Overall NHRS barometer score for individual EDCTP African Participating State
Table 2 Comparison of EDCTP African Participating States overall NHRS barometer scores in 2018 and 2014
EDCTP Participating State | (A). NHRS Barometer Score in 2018 (%) | (B). NHRS Barometer Score in 2014 (%) | (C). Percentage Point change in Barometer Scores (C=A-B) |
Angola | 45 | 47 | -2 |
Burkina Faso | 73 | 65 | 8 |
Cameroon | 79 | 36 | 43 |
Congo | 63 | 24 | 39 |
Ethiopia | 39 | 43 | -4 |
Gabon | 34 | 19 | 15 |
Ghana | 63 | 48 | 15 |
The Gambia | 64 | 43 | 21 |
Mali | 80 | 59 | 21 |
Mozambique | 75 | 30 | 45 |
Niger | 79 | 65 | 14 |
Nigeria | 54 | 42 | 12 |
Senegal | 68 | 71 | -3 |
South Africa | 85 | 79 | 6 |
Tanzania | 79 | 77 | 2 |
Uganda | 67 | 72 | -5 |
Zambia | 81 | 65 | 16 |
Average score | 66 | 52 | 14 |
Median score | 68 | 48 | 14 |
Standard deviation | 15 | 19 | 16 |
Minimum | 34 | 19 | -5 |
Maximum | 85 | 79 | 45 |
Average group score for producing and using of R4H | 61 | 50 |
Median group score for producing and using of R4H | 64 | 53 |
D. Financing research for health | ||
Group budget line for R4H index (GBLHRI) | 76 | 65 |
Group government spending on R4H index (GHRBI) | 14 | 7 |
Average group score for financing of R4H | 49 | 37 |
Median group score for financing of R4H | 61 | 50 |
Group NHRS barometer average score | 65 | 51 |
The overall EDCTP African PS NHRS barometer score was greater than 50% in 14 out of the 17 EDCTP African PS. The NHRS barometer score was below 50% in three PS; 50-70% in six PS; and above 70% in eight PS in 2018. Eighty-two percent of PS had an average national NHRS barometer score of 50% and above. Comparatively, in the 2014 survey, the average NHRS barometer score was less than 50% in nine PS; 50-70% in four PS; and above 70% in four PS. In 2014, only 47% of PS had an average national NHRS barometer score of 50% and above.

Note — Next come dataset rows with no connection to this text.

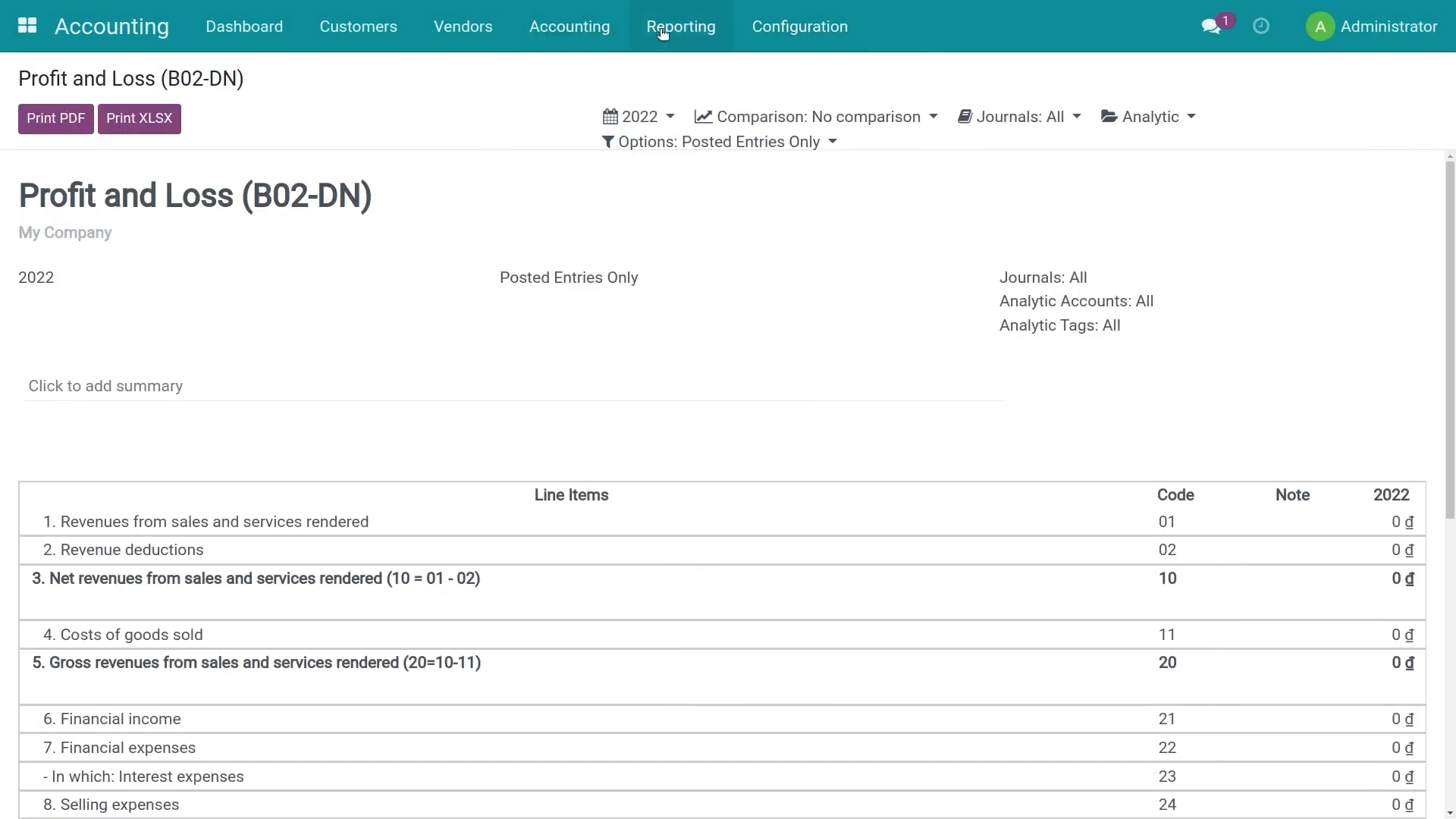This screenshot has width=1456, height=819.
Task: Open the conversations chat bubble icon
Action: coord(1211,27)
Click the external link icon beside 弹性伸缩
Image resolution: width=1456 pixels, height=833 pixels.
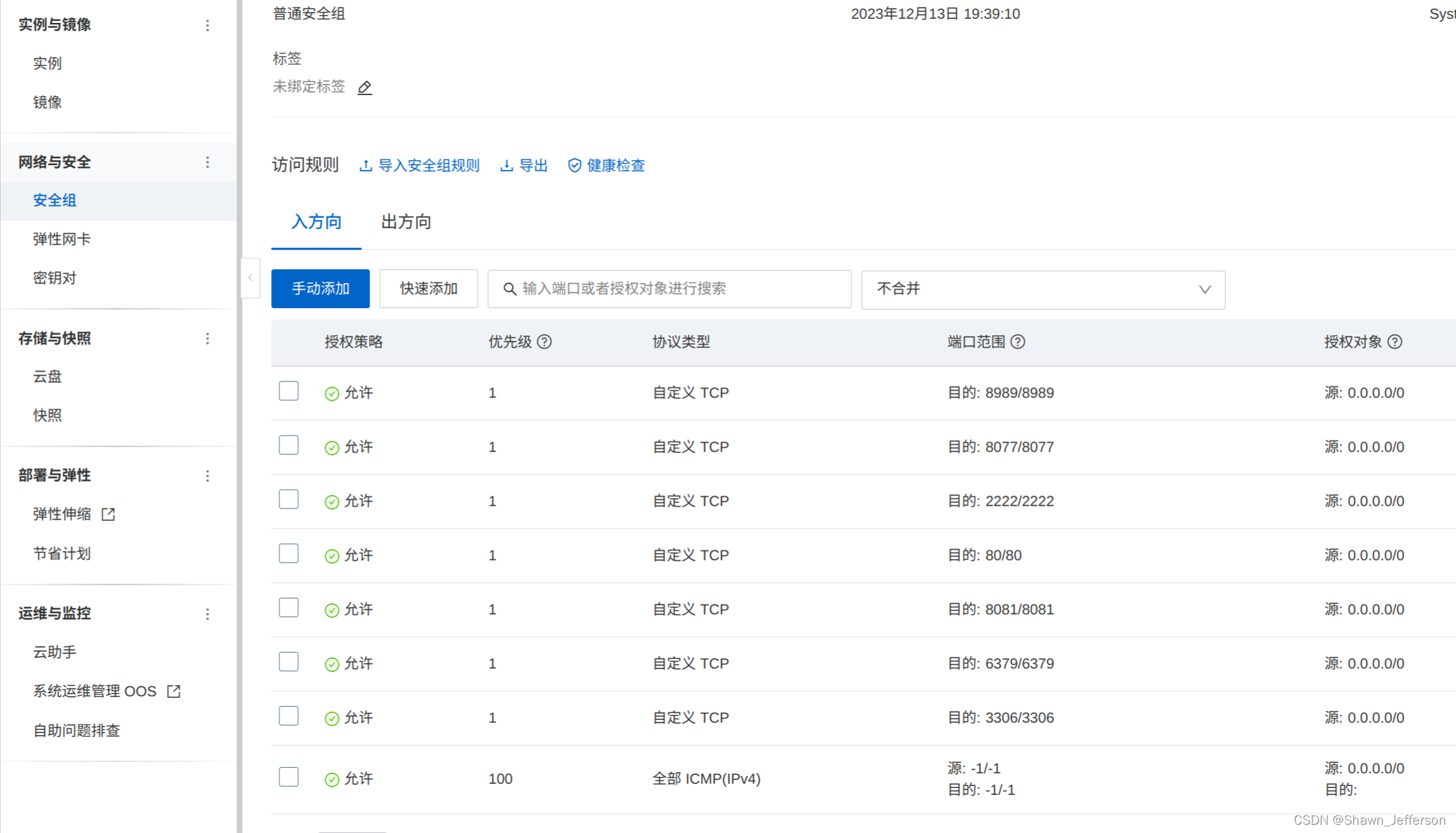(108, 515)
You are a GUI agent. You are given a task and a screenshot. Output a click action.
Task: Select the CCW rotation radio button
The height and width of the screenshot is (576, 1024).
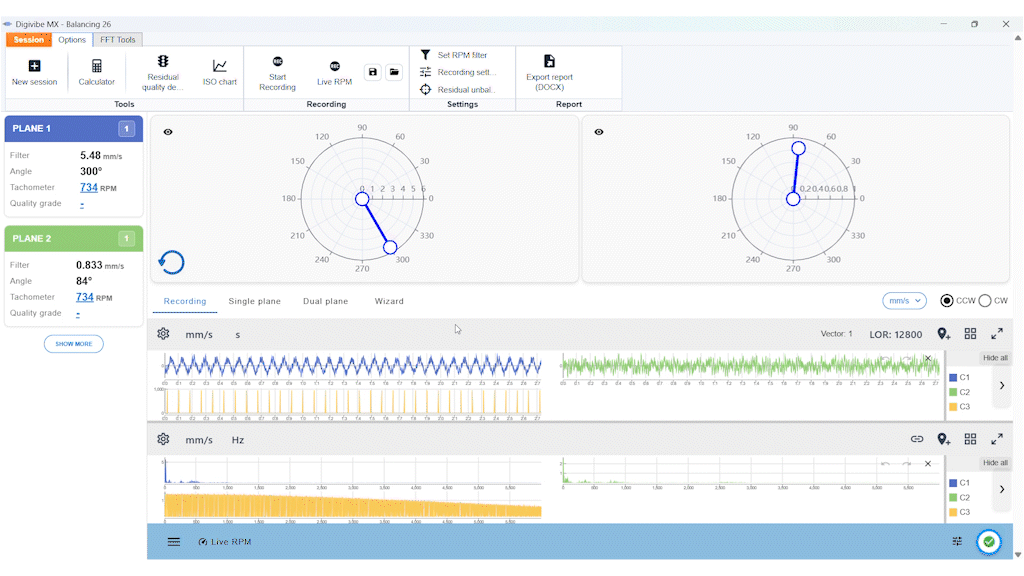[x=947, y=301]
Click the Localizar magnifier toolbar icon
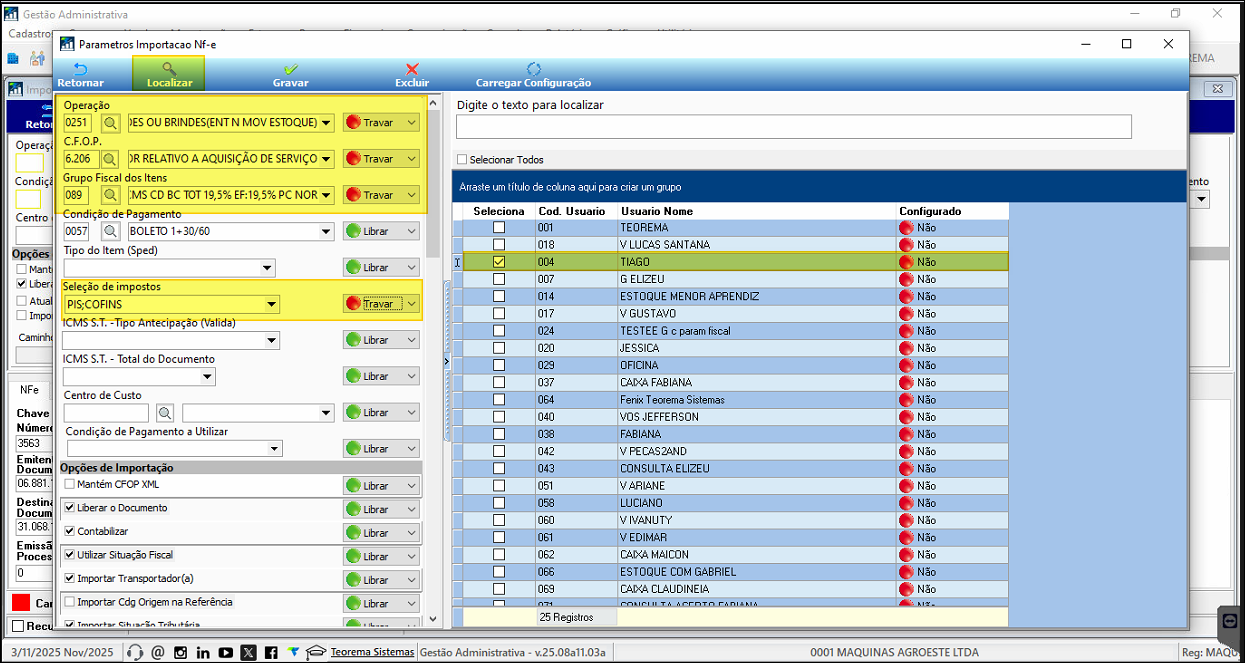The width and height of the screenshot is (1245, 663). pos(169,69)
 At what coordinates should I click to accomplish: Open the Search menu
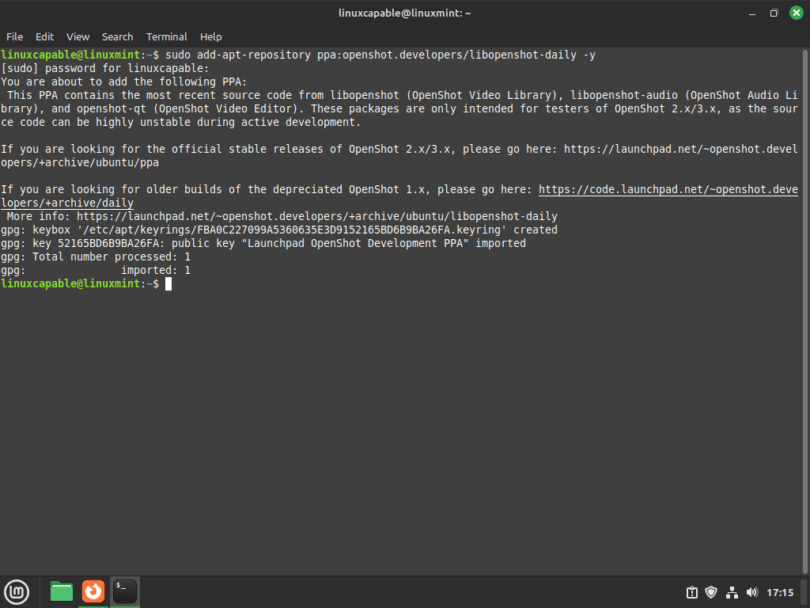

Therefore, between 2014 and 2018 overall NHRS barometer scores improved in all EDCTP African PS; except in Uganda where there was a five-percentage point decrease in NHRS performance.
WHO-AFRO made a presentation about the incorporation of the NHRS into National Health Observatories. The “health observatory” is a concept of gathering, analysing, synthesising and sharing of reliable and quality health information on population health and health services. In 2011, WHO-AFRO established the Africa Health Observatory (AHO) to serve four core functions: storage and sharing of data and statistics that can be viewed and downloaded; monitoring of health situations and trends, including progress on internationally agreed targets such as the health MDGs/SDG; production and sharing of evidence and knowledge by analysis and synthesis of information; and support for networking and communities of practice for improved use of such evidence and knowledge for policy and decision-making. It also supports countries in establishing their own national health observatories to strengthen their national health observatories.
EDCTP committed to working with WHO-AFRO to incorporate the NHRS data into national health observatories.